LinuxLists.cc - [PATCH 0/3] raid10 bugfix

2023-05-22 12:11:08

Subject: [PATCH 0/3] raid10 bugfix

From: Li Nan <[email protected]>

Li Nan (3):
md/raid10: fix null-ptr-deref of mreplace in raid10_sync_request
md/raid10: fix incorrect done of recovery
md/raid10: fix io loss while replacement replace rdev

drivers/md/raid10.c | 51 +++++++++++++++++++++++++++++++++------------
1 file changed, 38 insertions(+), 13 deletions(-)

--
2.31.1

2023-05-22 12:13:06

by Li Nan

[permalink] [raw]

Subject: [PATCH 2/3] md/raid10: fix incorrect done of recovery

From: Li Nan <[email protected]>

Recovery will go to giveup and let chunks_skipped++ in
raid10_sync_request() if there are some bad_blocks, and it will return
max_sector when chunks_skipped >= geo.raid_disks.
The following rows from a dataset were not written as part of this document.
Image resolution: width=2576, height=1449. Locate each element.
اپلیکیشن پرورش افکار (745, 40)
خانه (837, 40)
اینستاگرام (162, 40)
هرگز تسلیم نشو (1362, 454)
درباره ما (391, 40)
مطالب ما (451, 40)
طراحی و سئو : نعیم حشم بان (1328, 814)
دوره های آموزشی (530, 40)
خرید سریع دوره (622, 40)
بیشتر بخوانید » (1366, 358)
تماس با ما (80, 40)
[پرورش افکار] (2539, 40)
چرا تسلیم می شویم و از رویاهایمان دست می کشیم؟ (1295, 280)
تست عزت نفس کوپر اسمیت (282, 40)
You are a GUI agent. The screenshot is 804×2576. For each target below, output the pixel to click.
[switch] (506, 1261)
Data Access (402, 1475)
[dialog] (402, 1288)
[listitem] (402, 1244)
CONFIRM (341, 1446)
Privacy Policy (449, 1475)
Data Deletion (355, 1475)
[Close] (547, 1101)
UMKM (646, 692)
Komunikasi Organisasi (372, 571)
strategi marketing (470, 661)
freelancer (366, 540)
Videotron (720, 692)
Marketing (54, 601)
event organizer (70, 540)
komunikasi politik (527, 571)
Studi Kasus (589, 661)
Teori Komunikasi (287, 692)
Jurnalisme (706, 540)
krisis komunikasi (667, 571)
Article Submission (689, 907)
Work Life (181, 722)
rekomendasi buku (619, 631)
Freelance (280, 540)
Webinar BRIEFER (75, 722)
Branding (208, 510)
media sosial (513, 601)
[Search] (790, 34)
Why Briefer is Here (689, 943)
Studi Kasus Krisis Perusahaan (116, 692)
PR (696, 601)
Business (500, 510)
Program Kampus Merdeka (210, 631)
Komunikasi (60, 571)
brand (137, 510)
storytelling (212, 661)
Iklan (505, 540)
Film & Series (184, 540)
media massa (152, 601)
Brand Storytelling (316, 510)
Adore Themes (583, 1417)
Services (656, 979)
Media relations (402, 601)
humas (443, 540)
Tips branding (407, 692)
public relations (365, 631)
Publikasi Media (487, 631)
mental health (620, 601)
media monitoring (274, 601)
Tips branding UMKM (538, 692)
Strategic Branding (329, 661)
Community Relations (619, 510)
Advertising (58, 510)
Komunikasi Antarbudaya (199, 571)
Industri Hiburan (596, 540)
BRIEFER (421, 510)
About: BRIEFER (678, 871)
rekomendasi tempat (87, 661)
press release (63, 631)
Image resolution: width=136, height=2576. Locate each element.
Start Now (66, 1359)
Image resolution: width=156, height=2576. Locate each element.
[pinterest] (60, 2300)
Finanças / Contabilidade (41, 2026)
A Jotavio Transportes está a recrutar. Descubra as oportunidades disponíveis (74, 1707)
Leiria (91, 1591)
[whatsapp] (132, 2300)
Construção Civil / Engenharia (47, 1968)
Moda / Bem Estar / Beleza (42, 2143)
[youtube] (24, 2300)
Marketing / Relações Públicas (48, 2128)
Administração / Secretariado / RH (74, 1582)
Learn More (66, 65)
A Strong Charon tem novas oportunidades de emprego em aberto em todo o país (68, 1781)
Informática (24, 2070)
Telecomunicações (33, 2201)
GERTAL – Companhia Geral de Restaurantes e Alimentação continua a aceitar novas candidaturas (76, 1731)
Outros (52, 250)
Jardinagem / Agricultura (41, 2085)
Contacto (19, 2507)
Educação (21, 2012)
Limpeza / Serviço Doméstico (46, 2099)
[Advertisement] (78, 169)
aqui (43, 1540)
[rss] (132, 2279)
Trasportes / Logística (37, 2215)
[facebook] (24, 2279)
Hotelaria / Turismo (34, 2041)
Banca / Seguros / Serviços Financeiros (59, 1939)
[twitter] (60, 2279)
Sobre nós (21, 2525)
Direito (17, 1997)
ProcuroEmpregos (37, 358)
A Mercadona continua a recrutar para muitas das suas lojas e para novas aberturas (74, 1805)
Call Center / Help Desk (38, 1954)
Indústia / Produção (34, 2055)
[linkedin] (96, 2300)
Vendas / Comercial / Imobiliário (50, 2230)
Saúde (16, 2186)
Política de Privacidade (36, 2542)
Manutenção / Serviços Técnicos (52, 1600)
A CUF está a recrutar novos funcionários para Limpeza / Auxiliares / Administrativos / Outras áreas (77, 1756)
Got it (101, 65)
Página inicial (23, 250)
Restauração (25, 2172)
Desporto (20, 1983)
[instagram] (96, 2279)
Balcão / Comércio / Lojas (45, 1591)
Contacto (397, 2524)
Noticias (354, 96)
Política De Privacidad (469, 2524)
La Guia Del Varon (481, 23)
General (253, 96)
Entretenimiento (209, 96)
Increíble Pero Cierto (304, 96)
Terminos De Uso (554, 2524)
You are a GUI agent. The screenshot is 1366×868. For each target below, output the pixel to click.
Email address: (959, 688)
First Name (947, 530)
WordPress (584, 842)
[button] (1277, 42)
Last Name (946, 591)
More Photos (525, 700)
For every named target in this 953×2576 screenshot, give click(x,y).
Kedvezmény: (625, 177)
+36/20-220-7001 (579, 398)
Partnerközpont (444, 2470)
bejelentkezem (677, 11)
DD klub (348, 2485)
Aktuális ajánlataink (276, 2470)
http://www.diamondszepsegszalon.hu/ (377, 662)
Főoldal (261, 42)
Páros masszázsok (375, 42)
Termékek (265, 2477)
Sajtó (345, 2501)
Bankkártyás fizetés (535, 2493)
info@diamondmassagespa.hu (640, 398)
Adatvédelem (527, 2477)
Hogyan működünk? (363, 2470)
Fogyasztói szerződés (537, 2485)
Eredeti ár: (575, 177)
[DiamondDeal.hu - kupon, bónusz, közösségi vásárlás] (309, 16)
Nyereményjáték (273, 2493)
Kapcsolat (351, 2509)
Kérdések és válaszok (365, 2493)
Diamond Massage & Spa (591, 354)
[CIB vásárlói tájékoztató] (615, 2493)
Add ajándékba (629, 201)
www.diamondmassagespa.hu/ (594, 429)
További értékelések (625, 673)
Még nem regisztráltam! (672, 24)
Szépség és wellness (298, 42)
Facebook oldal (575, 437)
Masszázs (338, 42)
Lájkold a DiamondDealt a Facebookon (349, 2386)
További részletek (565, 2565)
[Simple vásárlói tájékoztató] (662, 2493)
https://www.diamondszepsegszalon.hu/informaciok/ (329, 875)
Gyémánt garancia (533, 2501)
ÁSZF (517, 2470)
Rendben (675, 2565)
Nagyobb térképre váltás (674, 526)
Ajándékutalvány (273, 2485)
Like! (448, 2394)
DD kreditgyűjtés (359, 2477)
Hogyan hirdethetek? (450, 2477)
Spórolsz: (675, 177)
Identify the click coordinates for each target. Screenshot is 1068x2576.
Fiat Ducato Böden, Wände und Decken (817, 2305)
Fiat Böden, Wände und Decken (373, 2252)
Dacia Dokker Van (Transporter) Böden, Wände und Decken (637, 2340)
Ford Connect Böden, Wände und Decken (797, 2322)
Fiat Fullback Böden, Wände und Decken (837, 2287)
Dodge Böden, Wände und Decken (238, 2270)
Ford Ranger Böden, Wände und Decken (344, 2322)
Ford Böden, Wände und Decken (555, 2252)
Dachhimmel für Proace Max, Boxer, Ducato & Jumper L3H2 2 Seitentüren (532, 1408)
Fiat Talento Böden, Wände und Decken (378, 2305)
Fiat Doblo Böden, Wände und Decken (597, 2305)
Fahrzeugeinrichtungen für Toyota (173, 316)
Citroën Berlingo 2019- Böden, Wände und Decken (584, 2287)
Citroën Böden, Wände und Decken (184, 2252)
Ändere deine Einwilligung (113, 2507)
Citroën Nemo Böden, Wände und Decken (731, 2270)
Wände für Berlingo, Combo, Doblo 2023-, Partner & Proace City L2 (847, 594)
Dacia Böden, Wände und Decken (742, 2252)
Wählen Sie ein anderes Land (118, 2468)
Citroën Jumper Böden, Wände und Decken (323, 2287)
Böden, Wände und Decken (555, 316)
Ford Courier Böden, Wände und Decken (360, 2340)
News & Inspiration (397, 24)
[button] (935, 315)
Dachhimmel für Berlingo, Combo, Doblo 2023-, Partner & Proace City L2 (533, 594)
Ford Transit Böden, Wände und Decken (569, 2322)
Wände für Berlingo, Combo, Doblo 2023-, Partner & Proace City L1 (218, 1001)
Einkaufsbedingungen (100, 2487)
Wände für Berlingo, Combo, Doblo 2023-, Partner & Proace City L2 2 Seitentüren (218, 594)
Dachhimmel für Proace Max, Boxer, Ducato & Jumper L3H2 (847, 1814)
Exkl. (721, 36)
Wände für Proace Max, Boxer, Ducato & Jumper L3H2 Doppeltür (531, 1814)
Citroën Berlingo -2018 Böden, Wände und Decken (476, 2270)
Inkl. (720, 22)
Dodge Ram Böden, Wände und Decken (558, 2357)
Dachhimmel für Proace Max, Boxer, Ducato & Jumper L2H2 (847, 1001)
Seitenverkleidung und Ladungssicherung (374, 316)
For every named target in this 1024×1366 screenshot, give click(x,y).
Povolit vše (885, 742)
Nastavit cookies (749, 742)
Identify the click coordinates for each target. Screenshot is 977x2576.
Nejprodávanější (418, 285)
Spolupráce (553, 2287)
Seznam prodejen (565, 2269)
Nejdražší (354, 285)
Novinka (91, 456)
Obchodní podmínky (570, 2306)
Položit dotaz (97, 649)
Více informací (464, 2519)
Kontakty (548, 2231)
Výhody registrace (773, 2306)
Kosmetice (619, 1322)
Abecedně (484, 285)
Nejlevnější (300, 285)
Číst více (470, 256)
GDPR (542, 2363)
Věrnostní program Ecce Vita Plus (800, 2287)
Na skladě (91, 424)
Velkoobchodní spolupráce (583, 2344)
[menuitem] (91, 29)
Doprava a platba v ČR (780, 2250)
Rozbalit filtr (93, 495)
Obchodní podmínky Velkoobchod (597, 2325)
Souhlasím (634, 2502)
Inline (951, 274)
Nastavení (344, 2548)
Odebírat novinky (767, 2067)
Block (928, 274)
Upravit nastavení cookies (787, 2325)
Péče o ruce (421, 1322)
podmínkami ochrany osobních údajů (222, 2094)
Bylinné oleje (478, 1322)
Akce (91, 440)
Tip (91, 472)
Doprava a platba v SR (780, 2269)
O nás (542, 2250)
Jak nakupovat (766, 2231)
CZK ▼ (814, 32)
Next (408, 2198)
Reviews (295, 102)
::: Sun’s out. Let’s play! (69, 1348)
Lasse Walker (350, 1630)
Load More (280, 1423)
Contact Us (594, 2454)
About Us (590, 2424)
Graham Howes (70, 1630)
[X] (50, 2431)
Now, recovery fail and
data is inconsistent but user think recovery is done, it is wrong.

Fix it by set mirror's recovery_disabled and spare device shouln't be
added to here.

Signed-off-by: Li Nan <[email protected]>
---
drivers/md/raid10.c | 16 +++++++++++++++-
1 file changed, 15 insertions(+), 1 deletion(-)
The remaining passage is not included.